Low-cost, high throughput DNA and RNA sequencing (HTS) data is now the main workforce for various biological applications. HTS technologies have already started to impact a broad range of research and clinical use for the life sciences. These include but are not limited to, large-scale sequencing studies for population genomics and disease-causing mutation discovery, including cancer, metagenomics, comparative genomics, transcriptome profiling, and outbreak detection and tracking, including COVID-19, Ebola, and Zika. HTS also impacts the whole healthcare system in several directions. Although there is still much room for improvement, sequencing of personal genomes is now becoming a part of preventive and personalized medicine as HTS technologies make it possible to identify genetic mutations that enable rare disease diagnosis, determine cancer subtypes therefore guiding treatment options, and characterize infections and antibiotic resistance.

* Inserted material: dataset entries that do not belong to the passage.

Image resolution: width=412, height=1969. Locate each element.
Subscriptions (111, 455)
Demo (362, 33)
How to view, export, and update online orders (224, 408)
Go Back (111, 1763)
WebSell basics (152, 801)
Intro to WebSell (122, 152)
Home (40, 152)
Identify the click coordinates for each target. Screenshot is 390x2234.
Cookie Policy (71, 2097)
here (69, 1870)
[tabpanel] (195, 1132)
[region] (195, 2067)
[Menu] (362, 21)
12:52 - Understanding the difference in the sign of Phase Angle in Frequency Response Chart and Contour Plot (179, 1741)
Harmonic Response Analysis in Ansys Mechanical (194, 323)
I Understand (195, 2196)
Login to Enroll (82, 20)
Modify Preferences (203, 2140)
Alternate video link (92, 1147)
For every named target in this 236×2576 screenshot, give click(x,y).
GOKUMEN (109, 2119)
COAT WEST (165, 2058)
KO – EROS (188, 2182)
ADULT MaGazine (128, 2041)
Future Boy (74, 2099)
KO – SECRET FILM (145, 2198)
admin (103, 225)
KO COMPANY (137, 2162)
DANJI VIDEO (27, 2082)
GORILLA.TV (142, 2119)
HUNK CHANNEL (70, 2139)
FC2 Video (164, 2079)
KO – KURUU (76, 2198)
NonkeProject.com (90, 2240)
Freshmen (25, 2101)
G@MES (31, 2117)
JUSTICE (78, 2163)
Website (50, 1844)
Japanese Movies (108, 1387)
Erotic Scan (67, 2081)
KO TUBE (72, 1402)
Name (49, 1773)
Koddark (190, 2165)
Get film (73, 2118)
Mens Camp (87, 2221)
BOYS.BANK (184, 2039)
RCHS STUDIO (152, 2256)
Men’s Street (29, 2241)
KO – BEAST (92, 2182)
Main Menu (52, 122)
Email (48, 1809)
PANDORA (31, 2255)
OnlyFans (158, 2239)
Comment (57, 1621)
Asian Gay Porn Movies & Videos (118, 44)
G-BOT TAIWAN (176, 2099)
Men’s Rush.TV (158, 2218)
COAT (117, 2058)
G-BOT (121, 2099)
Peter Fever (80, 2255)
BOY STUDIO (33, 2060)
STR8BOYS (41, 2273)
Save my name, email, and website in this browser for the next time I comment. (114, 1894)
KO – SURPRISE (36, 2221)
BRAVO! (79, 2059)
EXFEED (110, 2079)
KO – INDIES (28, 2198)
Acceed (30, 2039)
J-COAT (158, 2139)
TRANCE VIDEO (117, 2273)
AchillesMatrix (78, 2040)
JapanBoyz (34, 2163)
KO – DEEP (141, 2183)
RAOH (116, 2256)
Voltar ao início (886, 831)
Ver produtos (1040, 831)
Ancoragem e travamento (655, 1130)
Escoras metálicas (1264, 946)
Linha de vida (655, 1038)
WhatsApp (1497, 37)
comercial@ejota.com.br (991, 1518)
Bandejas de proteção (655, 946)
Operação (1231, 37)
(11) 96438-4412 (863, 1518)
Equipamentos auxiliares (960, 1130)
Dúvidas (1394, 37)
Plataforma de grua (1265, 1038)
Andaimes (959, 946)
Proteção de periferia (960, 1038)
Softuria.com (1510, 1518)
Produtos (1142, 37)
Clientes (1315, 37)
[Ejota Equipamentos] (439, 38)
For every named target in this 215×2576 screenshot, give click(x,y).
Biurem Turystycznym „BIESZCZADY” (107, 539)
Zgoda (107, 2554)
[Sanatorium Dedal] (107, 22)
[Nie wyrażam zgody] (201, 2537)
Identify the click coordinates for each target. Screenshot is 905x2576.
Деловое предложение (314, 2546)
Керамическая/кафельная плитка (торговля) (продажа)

Currently, all biological data are analyzed using computation platforms that are general-purpose, i.e. they aim to solve a wide range of problems. This means that all current compute grids, servers, and cloud computing platforms are designed to be able to provide solutions for all “computable” problems with amortized efficiency. Analyzing massive amounts of biological data in large clusters and cloud platforms poses two problems. First, transferring the data from where it is generated (hospitals, clinics, or even small villages in the case of virus tracking) to these computer centers is both time and energy-consuming and requires a stable and fast internet connection. Second, these computer platforms themselves are energy-hungry, as the data moves between the processing unit and the memory on the same computer system, a considerable amount of energy is spent.
The BioPIM project aims to develop algorithms and specialized hardware together to improve the speed and cost of various bioinformatics analyses. The project focuses on two algorithm design techniques: combinatorial algorithms such as alignments, pattern matching, genome assembly, and other uses of graphs, as well as methods based on deep learning, machine learning, and AI such as genomic variation discovery. To achieve energy-efficient, cost-efficient, and ultra-fast bioinformatics analysis, the BioPIM project leverages the emerging processing-in-memory (PIM) architectures that couple processing capability with memory and storage devices, therefore minimizing time and energy spent in data transfer. We will also design our hardware to perform some of these analyses on mobile devices therefore enabling edge computing. BioPIM addresses the inability to perform genome analysis on the go to help in the timely investigation of clinical and research data, including viral and bacterial typing in remote locations with little or no access to conventional large-scale computing platforms.
BioPIM’s proposed research is flexible as it aims to develop PIM acceleration for various algorithms. Although the methods the project focuses on will be within the bioinformatics domain, most of these algorithms originated decades ago, and they are also being used for non-bioinformatics applications such as:
● String search and pattern matching (e.g. in natural language processing, data mining)
● Graph theory (e.g. data analytics, web indexing)
● General machine learning
● Specifically, neuromorphic computing (e.g. many applications of deep learning and artificial intelligence)
Additionally, most of our PIM developments will benefit data centers in terms of performance gain and energy efficiency; therefore, the project’s impact is expected to be far beyond our significant aims.